The instinct for holiness is good. It is a recognition that God offers something completely other; something so completely other that it wipes out our universal experience that all our best desires and best efforts as people, inevitably fall apart, and begins to heal us.

I see my life from those early days, until now, as a slow growth, and more importantly, a slow reforming of my understanding of holiness. I now see two choices: holiness shaped around a certain way of being good, or holiness as allowing and striving for the inclusion of all people into the gathered people of God. And both choices, ultimately, are only our limited response to the holiness that is God.

Holiness as inclusion is a reflection of the fact that God loves us; that God loves all people, and that God loves all people just the same. God loved us when we were yet sinners. (Romans 5:8) Holiness as inclusion is the long, slow learning that God and earth are not against us; a slow learning which begins from the time of the exile (if not before) where Genesis was shaped to contradict the theology of Babylon. Babylon understood that  people were essentially the hated slaves of the gods, who acted capriciously and arbitrarily towards them in a world of chaos. Israel saw that what God had made was good.

This understanding and emphasis will lead us to become a certain sort of person. We will become more generous, and more compassionate, as the Spirit of God works in us. We may even look to be a "good" person. But this process is much different than striving for holiness by being good for God. Indeed, it is not too much worried about being good. It becomes free of the driven need to be good, for it is no longer afraid of God.

What, then, is wrong with striving to be good?

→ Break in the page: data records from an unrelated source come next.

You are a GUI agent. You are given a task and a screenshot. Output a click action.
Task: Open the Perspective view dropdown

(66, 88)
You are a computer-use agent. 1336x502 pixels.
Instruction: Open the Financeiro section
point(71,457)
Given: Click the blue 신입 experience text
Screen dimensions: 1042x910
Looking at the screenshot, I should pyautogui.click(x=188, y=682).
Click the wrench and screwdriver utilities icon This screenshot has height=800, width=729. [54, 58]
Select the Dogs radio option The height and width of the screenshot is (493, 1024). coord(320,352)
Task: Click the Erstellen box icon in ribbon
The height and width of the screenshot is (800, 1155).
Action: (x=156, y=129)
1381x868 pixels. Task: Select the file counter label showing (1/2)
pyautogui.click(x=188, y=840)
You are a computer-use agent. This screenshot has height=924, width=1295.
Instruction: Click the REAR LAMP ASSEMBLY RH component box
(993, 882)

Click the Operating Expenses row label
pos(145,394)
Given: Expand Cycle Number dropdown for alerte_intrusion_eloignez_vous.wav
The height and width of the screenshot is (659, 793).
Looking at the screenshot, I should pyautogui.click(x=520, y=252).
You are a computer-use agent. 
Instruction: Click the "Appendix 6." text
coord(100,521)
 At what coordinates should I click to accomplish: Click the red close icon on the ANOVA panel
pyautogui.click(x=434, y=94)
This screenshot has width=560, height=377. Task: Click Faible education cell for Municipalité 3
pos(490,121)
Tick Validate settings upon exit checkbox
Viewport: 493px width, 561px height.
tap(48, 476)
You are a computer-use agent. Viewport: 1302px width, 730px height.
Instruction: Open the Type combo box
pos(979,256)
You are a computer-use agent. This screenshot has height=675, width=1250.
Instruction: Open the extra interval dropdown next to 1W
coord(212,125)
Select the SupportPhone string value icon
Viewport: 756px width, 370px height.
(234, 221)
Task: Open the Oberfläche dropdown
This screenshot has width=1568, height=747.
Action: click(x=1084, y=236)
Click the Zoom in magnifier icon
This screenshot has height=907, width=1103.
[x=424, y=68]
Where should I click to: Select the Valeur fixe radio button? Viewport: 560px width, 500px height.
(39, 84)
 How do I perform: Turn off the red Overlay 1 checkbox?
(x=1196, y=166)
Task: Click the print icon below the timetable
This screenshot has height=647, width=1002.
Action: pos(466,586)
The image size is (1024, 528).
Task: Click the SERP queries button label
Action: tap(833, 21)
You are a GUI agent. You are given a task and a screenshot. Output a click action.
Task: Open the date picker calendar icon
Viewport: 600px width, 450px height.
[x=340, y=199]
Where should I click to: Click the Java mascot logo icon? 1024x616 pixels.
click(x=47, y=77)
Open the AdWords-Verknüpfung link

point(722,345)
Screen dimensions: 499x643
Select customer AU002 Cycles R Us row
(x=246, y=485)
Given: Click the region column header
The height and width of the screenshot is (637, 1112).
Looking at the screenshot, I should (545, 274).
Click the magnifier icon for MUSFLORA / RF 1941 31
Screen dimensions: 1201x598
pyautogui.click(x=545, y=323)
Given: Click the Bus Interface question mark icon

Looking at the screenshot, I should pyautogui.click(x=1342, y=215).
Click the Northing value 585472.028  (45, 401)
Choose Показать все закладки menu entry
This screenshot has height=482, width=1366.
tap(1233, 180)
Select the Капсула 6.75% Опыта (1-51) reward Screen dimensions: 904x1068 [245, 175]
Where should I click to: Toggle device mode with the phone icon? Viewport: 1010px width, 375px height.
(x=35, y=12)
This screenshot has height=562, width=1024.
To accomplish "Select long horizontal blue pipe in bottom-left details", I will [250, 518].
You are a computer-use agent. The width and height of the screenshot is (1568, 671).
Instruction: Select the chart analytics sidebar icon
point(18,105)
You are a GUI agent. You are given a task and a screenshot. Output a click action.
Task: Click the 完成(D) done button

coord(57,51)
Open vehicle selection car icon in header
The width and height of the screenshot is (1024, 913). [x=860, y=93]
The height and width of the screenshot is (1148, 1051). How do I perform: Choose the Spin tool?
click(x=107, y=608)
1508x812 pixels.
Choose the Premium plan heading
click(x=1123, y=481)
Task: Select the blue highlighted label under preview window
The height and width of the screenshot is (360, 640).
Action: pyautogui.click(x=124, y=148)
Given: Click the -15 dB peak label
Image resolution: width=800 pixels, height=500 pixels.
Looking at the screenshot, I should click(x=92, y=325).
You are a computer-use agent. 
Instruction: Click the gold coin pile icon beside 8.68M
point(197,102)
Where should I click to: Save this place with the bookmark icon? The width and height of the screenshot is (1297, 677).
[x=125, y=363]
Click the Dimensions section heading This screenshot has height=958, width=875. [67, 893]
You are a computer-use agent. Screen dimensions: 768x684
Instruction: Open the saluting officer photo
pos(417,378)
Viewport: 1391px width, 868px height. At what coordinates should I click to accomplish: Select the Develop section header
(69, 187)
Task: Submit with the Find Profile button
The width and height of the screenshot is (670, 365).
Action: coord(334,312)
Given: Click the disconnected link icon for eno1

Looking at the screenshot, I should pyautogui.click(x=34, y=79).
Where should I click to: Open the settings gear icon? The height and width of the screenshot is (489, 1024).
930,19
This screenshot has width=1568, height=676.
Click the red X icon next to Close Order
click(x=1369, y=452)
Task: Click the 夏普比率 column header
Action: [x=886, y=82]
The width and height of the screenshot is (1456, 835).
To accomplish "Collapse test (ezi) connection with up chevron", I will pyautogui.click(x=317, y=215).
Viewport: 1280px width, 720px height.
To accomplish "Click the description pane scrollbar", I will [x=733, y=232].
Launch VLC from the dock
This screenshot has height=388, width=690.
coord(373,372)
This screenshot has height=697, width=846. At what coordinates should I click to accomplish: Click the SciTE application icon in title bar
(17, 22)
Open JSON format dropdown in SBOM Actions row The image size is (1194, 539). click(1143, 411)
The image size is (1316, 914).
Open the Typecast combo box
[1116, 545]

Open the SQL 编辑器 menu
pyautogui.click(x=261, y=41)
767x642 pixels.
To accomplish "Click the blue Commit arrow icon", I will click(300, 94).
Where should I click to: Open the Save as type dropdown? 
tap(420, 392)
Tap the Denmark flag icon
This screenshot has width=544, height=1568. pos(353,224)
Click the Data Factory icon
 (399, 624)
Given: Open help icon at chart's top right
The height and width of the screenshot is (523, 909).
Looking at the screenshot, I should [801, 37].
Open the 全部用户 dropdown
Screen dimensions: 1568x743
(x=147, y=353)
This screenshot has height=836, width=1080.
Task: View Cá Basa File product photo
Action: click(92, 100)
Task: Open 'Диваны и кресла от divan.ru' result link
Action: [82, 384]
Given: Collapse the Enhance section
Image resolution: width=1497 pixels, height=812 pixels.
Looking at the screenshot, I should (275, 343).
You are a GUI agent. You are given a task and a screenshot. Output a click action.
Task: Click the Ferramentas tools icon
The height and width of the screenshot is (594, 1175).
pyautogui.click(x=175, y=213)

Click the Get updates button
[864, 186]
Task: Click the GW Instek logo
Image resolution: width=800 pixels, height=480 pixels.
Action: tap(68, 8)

Using goodness as a measure of holiness assumes that some folk are bad; that good is not-bad; we are good in contrast to our formerly bad sinful selves. But in this attempt to find holiness— understand: this is what I did; it is not a theory I am laying on someone else— in this attempt to find holiness, I define goodness from a standpoint that assumes my apprehension, (the double meaning is deliberate) and my analysis, of the world is correct. This assumption ignores the fact that the perceptions on which I base this analysis are always and necessarily limited. On that basis alone, I know my understanding of "good" can only be partial and faulty.

It gets worse: The doctrine of original sin suggests that not only is our reasoning faulty, but that it is, as we say, sin-full. By definition, my idea of the good is not only faulty, it is perverted. My idea of what is good is formed and informed by a sinful society. There is, at this level, no such thing as a fully objective reasoning based in unassailable facts! I can reason — that is a style of thinking which seems seeks to be careful, to be rational, and seeks  to account for my prejudice, and so on,  but my reasoning begins from underlying axioms which I must assume, with only my best instincts to guide me. And we know in the church, if we take our doctrine seriously, that our best instincts are limited and perverse. The starting point of all our thinking— the thinking of all of us— is corrupted by original sin. There is no one righteous, not one. (Romans 3:10-12)

Of course, my early response to this was to appeal to "the inerrant Word of God," but that inerrancy was, of course, an assumed axiom designed by fearful people; which is to say, was based upon a corrupt mind and spirit.

To appeal to revelation alone, to make that our axiom, as it were, is to be blind to the fact that there is no un-interpreted fact. The "fact" of God speaking is an interpretation of a phenomenon. The burning bush was an interpretation by Moses— necessarily.

Moses heard God telling him— as did Joshua— to destroy peoples; a genocide.

17You shall annihilate them—the Hittites and the Amorites, the Canaanites and the Perizzites, the Hivites and the Jebusites—just as the Lord your God has commanded ... (Deuteronomy 20:17)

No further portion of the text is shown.